* Collected data entries *
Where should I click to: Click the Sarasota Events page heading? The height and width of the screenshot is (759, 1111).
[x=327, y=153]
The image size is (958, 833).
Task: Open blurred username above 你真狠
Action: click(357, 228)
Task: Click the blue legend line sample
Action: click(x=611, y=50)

* Task *
Would you reproduce all the entries exactly?

* Result of the exercise *
Where should I click to: Click the Sarasota Events page heading? The height and width of the screenshot is (759, 1111).
[x=327, y=153]
The image size is (958, 833).
Task: Open blurred username above 你真狠
Action: click(357, 228)
Task: Click the blue legend line sample
Action: click(x=611, y=50)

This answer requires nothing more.